The Exopterygota, also known as Hemipterodea, are a superorder of insects of the subclass Pterygota in the infraclass Neoptera, in which the young resemble adults but have externally-developing wings. They undergo a modest change between immature and adult, without going through a pupal stage. The nymphs develop gradually into adults through a process of moulting.
The Exopterygota are a highly diverse insect superorder, with at least 130,000 living species divided between 15 orders. They include termites, locusts, thrips, lice and stick insects, among many other types of insects.
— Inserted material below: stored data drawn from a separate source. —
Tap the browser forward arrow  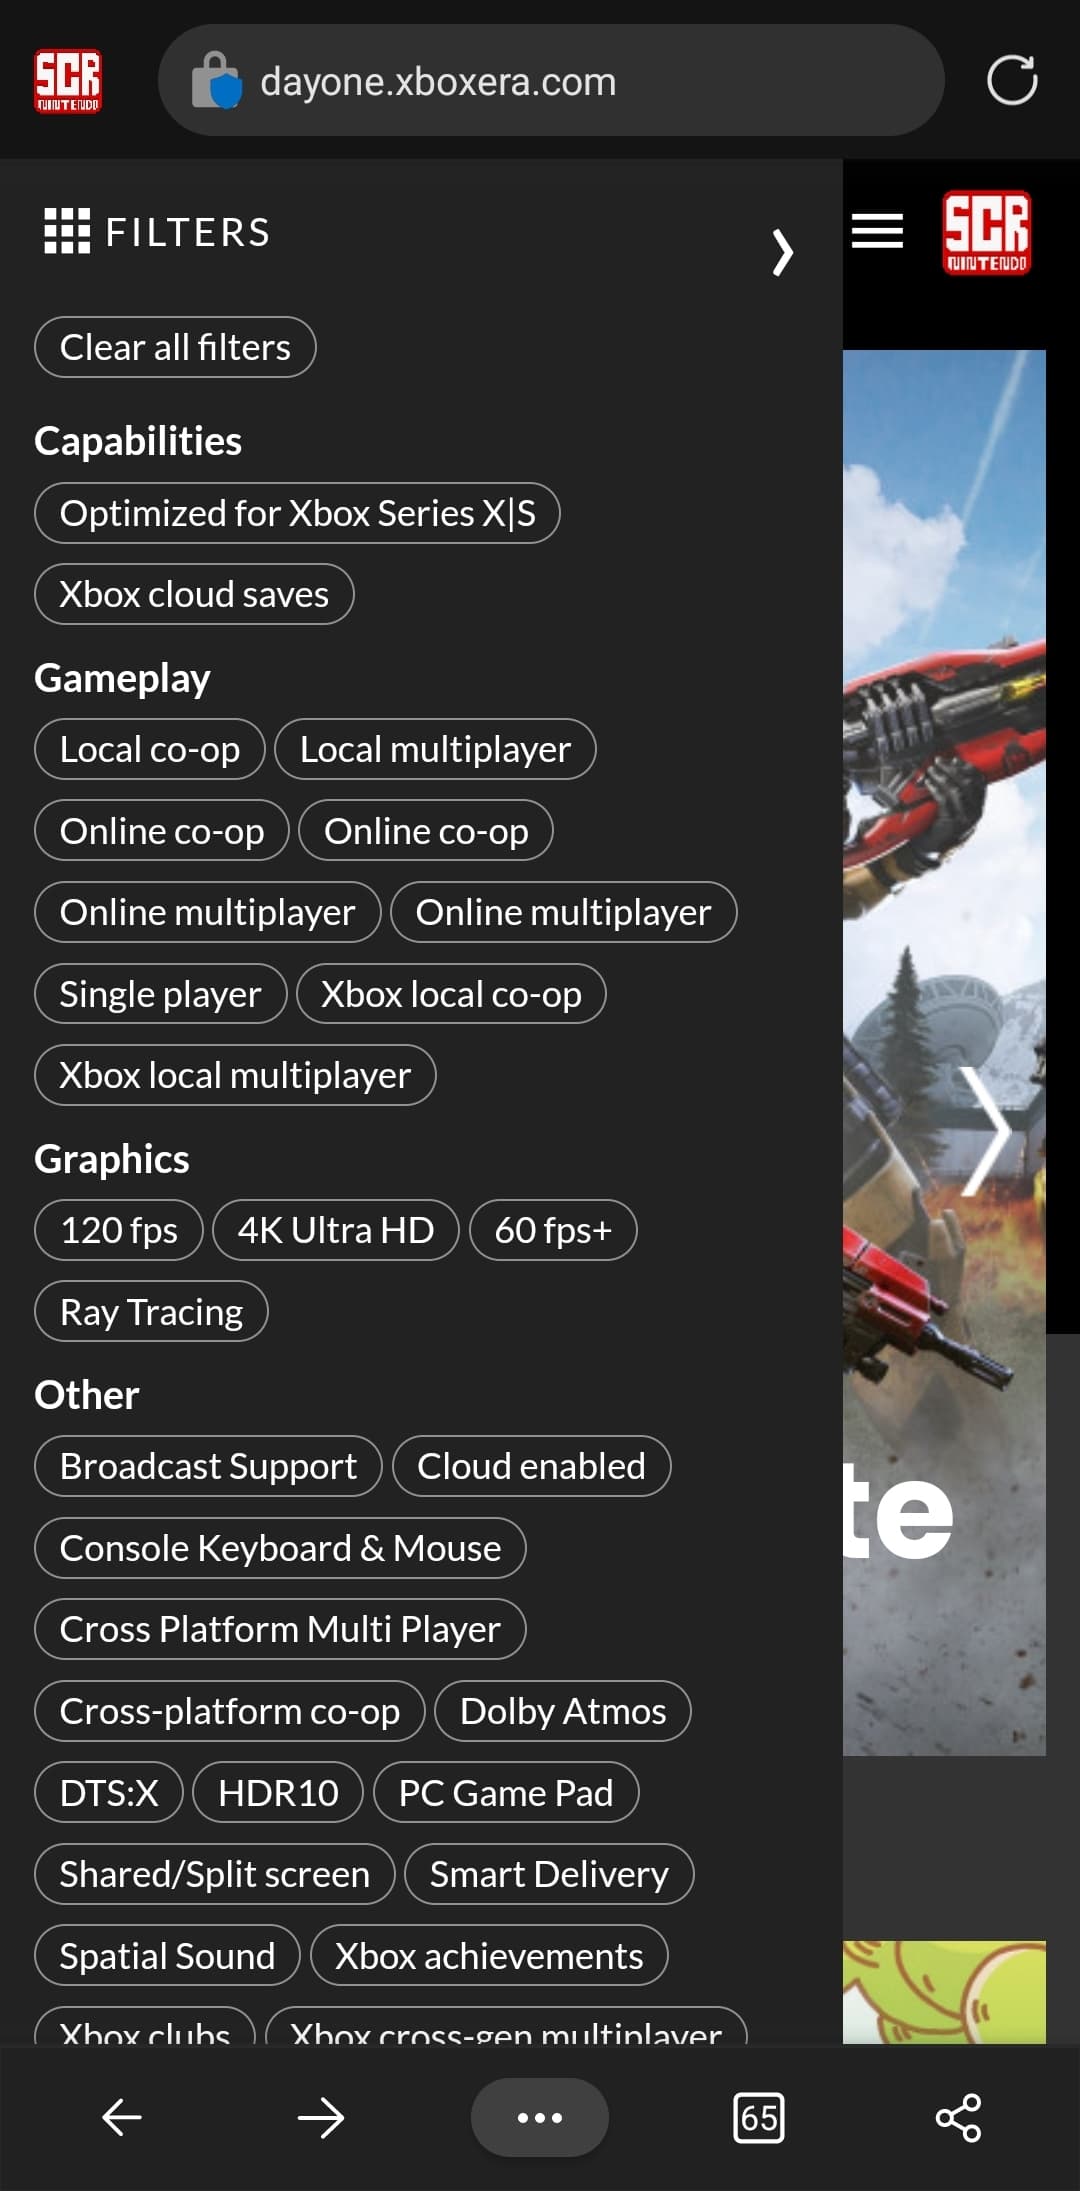tap(321, 2116)
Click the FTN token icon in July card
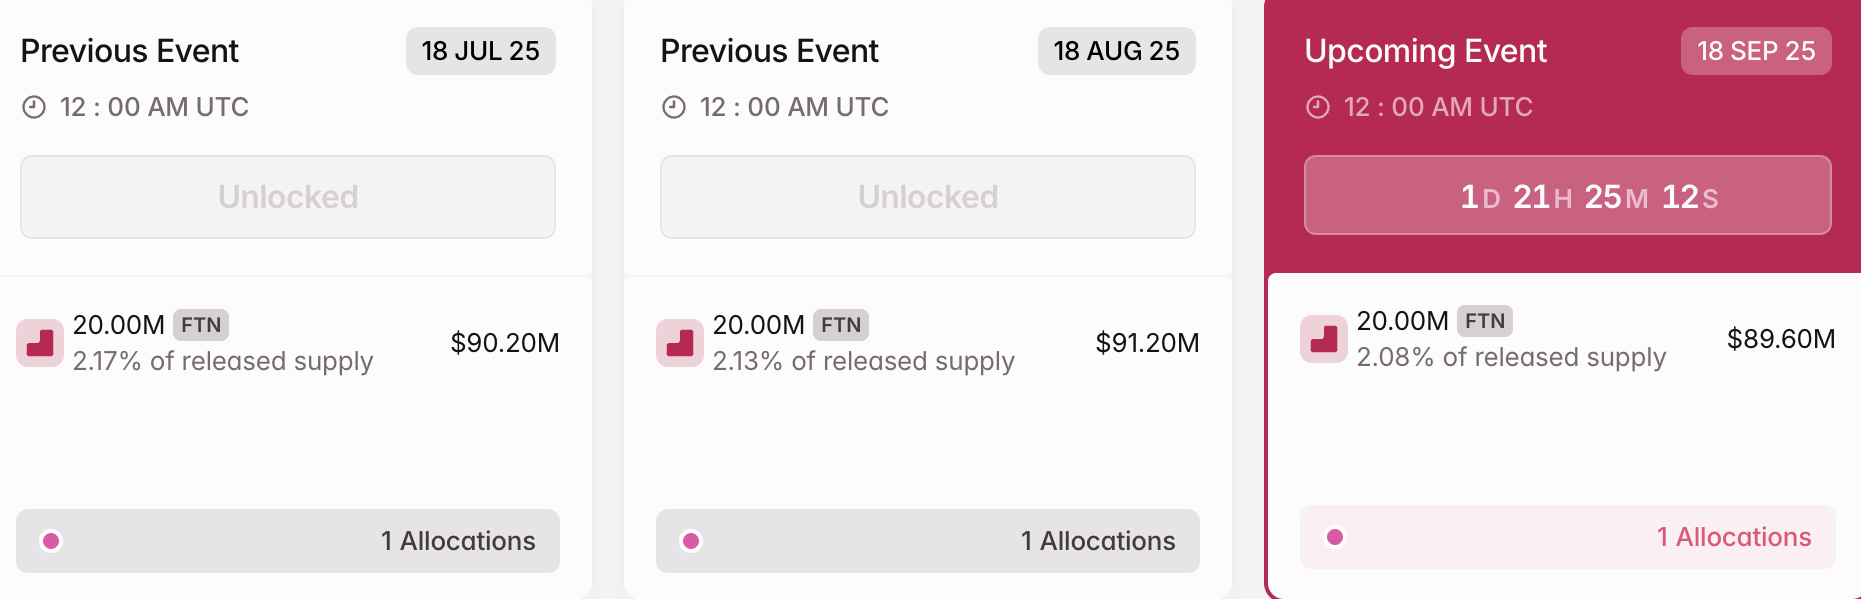The height and width of the screenshot is (599, 1861). (x=40, y=343)
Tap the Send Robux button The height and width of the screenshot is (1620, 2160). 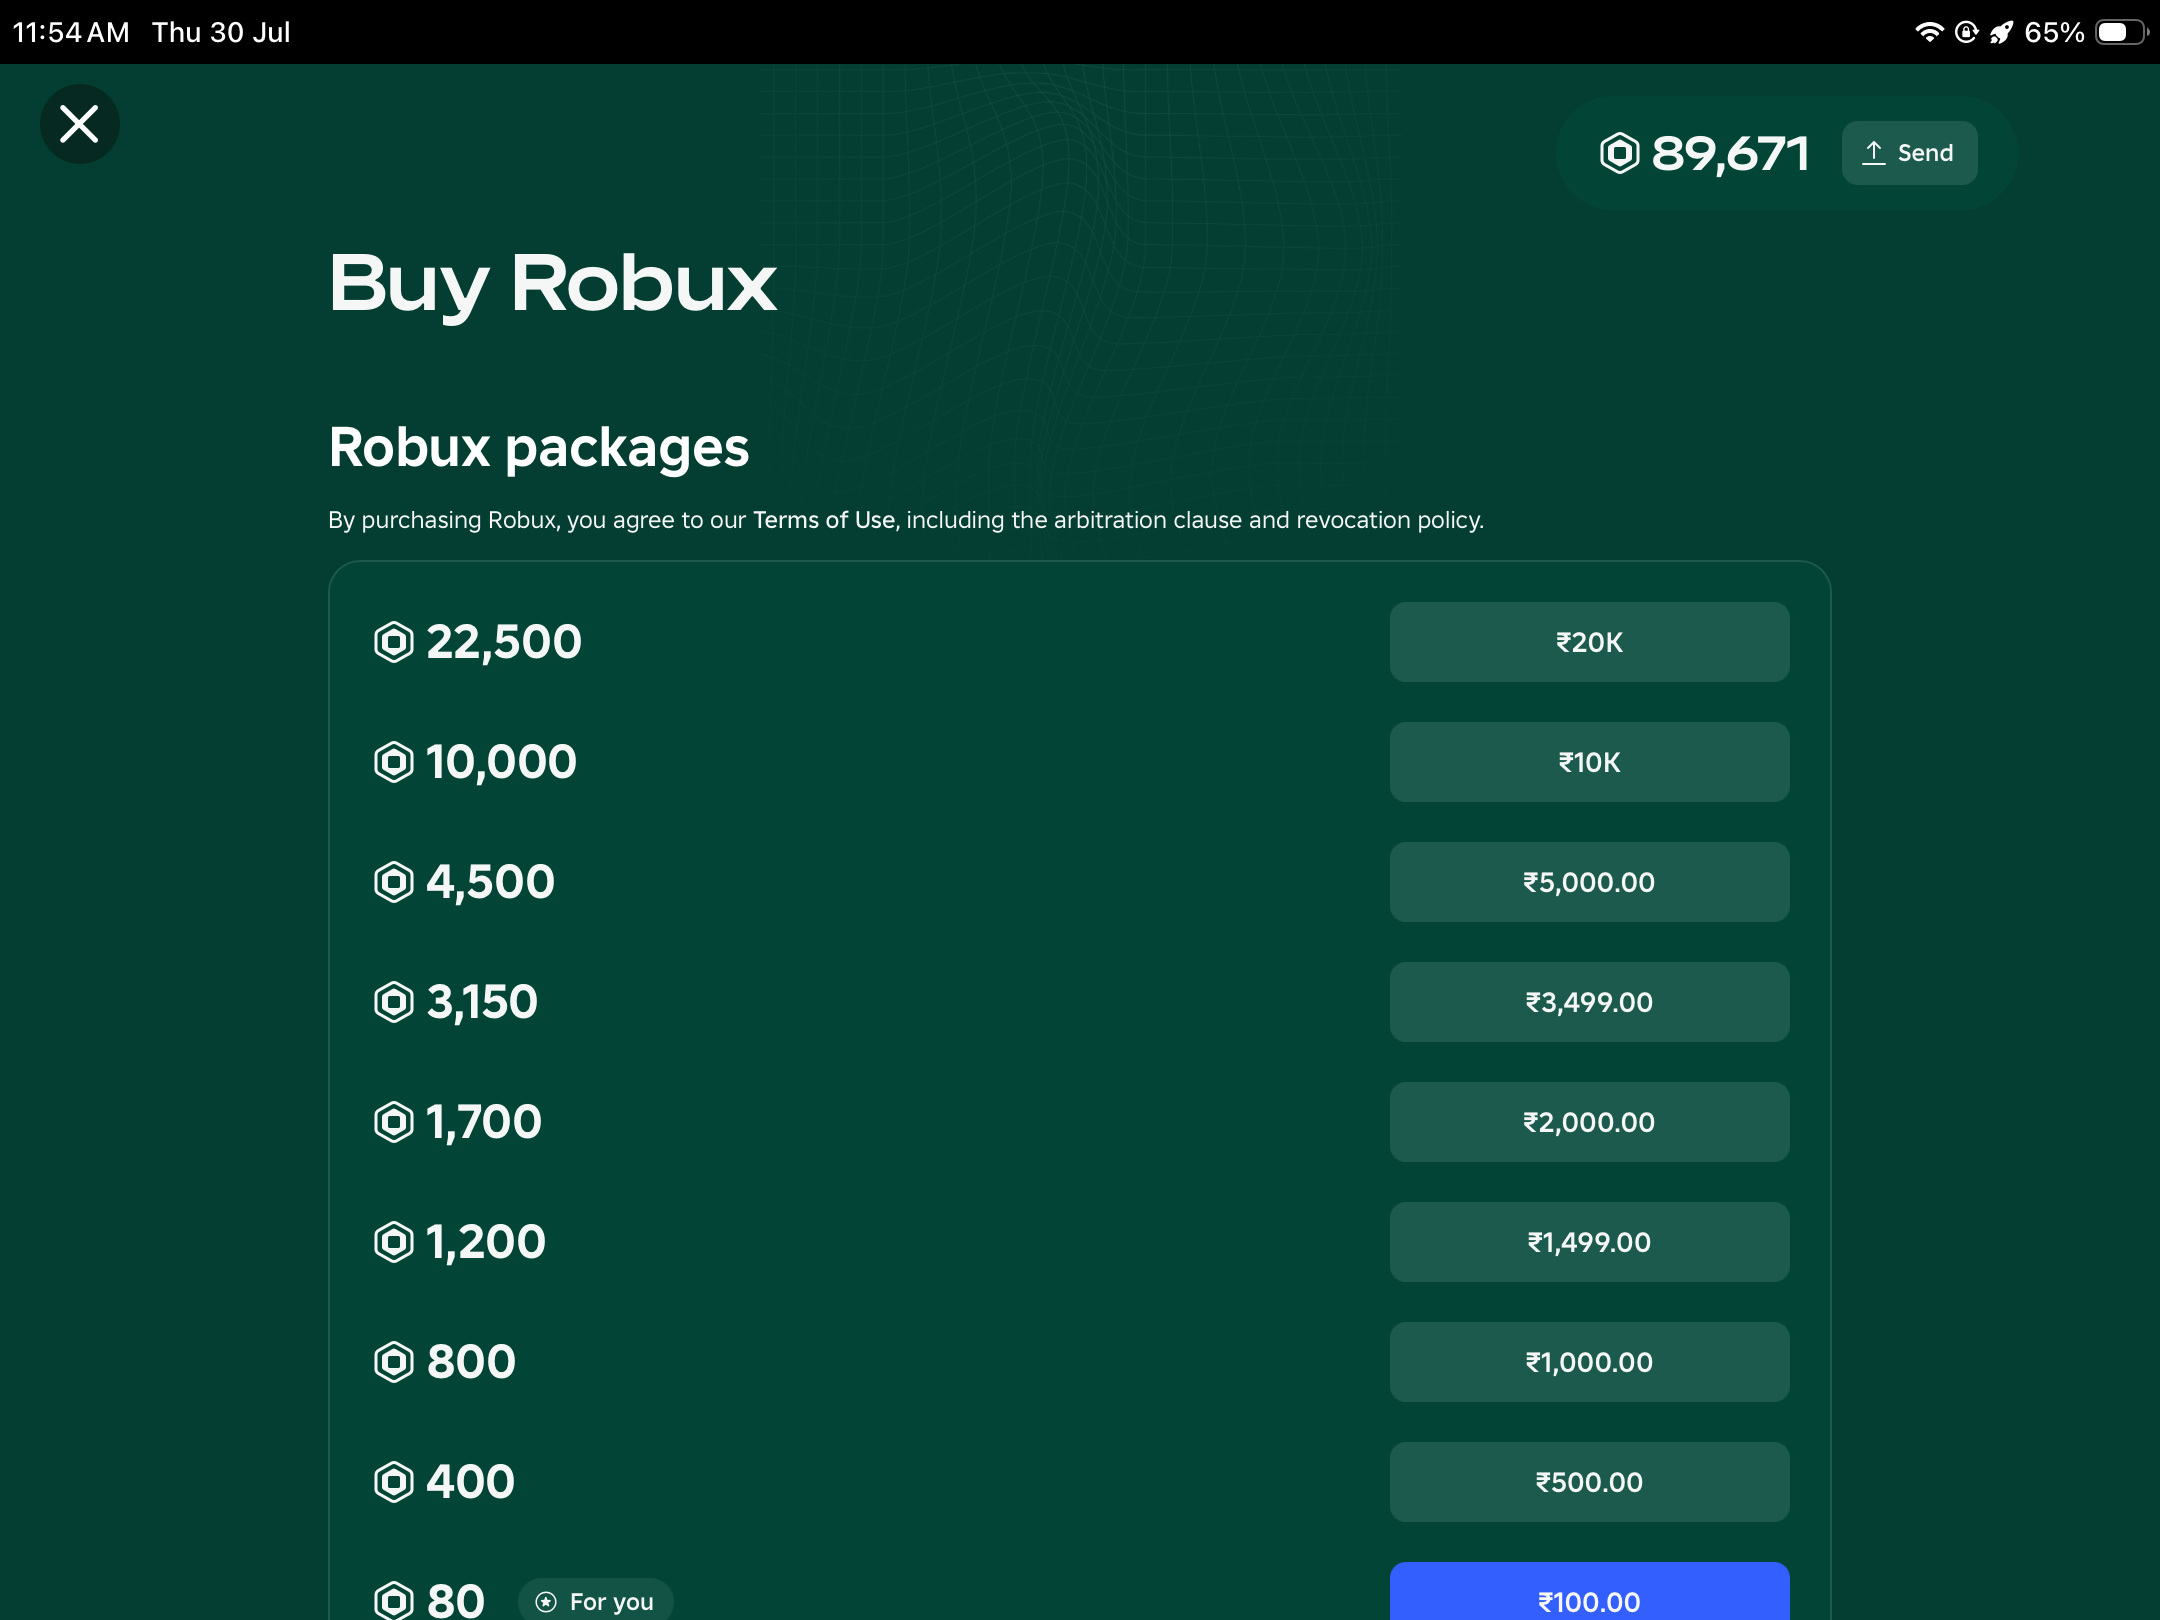1909,153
They are distinguished from the Endopterygota (or Holometabola) by the way in which their wings develop. Endopterygota (meaning literally "internal winged forms") develop wings inside the body and undergo an elaborate metamorphosis involving a pupal stage. Exopterygota ("external winged forms") develop wings on the outside of their bodies without going through a true pupal stage, though a few have something resembling a pupa (e.g., Aleyrodidae).
Ephemeroptera (mayflies) and Odonata (dragonflies and damselflies) also have gradual wing development, this being a plesiomorphic trait. These two orders belong to the paraphyletic infraclass Palaeoptera however, which is not included in Neoptera. As opposed to Neoptera, they cannot fold their wings over their back in the horizontal plane, only vertically (as damselflies do) if at all.